(Stored data entries)
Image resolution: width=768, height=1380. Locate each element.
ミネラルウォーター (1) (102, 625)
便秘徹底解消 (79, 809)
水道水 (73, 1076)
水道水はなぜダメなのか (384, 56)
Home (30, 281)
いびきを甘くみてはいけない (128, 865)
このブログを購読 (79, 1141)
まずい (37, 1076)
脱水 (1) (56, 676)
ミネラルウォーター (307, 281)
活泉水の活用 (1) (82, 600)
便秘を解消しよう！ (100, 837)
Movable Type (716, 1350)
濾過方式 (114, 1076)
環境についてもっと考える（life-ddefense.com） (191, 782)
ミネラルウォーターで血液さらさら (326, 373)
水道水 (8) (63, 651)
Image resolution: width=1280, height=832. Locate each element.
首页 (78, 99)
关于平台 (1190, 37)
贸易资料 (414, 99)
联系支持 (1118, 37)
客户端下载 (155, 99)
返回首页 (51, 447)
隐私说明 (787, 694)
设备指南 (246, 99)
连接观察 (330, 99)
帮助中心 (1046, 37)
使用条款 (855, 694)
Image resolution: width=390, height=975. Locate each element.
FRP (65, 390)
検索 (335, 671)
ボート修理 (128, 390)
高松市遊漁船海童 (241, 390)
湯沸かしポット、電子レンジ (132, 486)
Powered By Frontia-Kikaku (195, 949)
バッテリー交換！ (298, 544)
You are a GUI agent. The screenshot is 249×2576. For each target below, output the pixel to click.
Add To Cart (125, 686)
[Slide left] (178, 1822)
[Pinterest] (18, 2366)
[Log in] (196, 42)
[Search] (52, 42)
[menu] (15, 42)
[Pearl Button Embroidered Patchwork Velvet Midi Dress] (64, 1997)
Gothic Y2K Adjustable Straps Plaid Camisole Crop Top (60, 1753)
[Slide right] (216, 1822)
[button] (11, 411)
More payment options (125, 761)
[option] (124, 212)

ACTIVITY – Go through the entries and restate each one exactly.

EXERCISE RESPONSE –
Image resolution: width=768, height=1380. Locate each element.
ミネラルウォーター (1) (102, 625)
便秘徹底解消 (79, 809)
水道水 (73, 1076)
水道水はなぜダメなのか (384, 56)
Home (30, 281)
いびきを甘くみてはいけない (128, 865)
このブログを購読 (79, 1141)
まずい (37, 1076)
脱水 (1) (56, 676)
ミネラルウォーター (307, 281)
活泉水の活用 (1) (82, 600)
便秘を解消しよう！ (100, 837)
Movable Type (716, 1350)
濾過方式 (114, 1076)
環境についてもっと考える（life-ddefense.com） (191, 782)
ミネラルウォーターで血液さらさら (326, 373)
水道水 (8) (63, 651)
Image resolution: width=1280, height=832. Locate each element.
首页 (78, 99)
关于平台 (1190, 37)
贸易资料 (414, 99)
联系支持 (1118, 37)
客户端下载 (155, 99)
返回首页 (51, 447)
隐私说明 (787, 694)
设备指南 (246, 99)
连接观察 (330, 99)
帮助中心 (1046, 37)
使用条款 (855, 694)
Image resolution: width=390, height=975. Locate each element.
FRP (65, 390)
検索 (335, 671)
ボート修理 (128, 390)
高松市遊漁船海童 (241, 390)
湯沸かしポット、電子レンジ (132, 486)
Powered By Frontia-Kikaku (195, 949)
バッテリー交換！ (298, 544)
You are a GUI agent. The screenshot is 249×2576. For each target below, output the pixel to click.
Add To Cart (125, 686)
[Slide left] (178, 1822)
[Pinterest] (18, 2366)
[Log in] (196, 42)
[Search] (52, 42)
[menu] (15, 42)
[Pearl Button Embroidered Patchwork Velvet Midi Dress] (64, 1997)
Gothic Y2K Adjustable Straps Plaid Camisole Crop Top (60, 1753)
[Slide right] (216, 1822)
[button] (11, 411)
More payment options (125, 761)
[option] (124, 212)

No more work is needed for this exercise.